Fabrics adorned with shughl al tail gained popularity for creating ceremonial thobes for women, particularly worn during pre-wedding celebrations like henna nights. Additionally, these fabrics were sought after for crafting an array of accessories like bags and pouches, as well as furnishing various household items, including bath towels, wall hangings, curtains, and more.
Conclusion
In conclusion, the rich tapestry of metal thread embroidery across the Arab world reflects a fascinating fusion of cultural influences and regional specialties. From the Ottoman-inspired sarma and dival found in the bustling markets of Damascus and Aleppo to the diversity of talli spanning from the Arabian Peninsula to Egypt and the Levant, each technique tells a story of craftsmanship deeply rooted in local traditions.

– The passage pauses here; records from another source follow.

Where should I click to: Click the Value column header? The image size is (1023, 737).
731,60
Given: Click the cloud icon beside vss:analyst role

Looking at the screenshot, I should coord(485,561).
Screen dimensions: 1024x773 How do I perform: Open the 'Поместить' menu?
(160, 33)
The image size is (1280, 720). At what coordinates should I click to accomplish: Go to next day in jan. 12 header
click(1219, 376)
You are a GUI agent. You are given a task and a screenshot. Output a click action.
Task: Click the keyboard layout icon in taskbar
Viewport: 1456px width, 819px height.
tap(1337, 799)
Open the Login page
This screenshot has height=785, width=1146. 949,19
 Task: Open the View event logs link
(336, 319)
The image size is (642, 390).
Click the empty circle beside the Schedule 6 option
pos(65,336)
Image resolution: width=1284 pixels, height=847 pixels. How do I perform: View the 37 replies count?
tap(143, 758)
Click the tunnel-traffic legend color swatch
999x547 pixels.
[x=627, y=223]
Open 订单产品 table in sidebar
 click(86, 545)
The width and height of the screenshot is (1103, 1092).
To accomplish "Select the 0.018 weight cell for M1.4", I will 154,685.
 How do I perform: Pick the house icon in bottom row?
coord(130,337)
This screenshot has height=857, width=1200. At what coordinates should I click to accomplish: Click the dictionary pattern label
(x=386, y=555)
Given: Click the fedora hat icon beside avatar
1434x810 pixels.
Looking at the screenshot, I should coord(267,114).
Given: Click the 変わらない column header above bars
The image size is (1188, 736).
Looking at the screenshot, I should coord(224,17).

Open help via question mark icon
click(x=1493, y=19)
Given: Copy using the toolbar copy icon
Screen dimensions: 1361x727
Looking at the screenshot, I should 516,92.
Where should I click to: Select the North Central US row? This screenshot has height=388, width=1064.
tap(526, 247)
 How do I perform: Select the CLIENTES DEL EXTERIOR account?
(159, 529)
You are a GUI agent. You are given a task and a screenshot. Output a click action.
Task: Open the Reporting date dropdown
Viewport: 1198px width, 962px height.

While the intricate taḥrīry embroidery from Bethlehem adds a unique touch to Palestinian attire, showcasing the diverse artistic expressions within the region the distinctiveness of kalabdun in Iraq emphasizes the regional nuances within the broader Pan-Arab tradition.
The survival and revival of these embroidery techniques, despite the challenges brought by time and conflicts, stand as a testament to the resilience and dedication of skilled artisans. As we unravel the threads of history woven into these embellished fabrics, we gain a deeper appreciation for the artistry that transcends borders and connects generations through the language of stitches and patterns.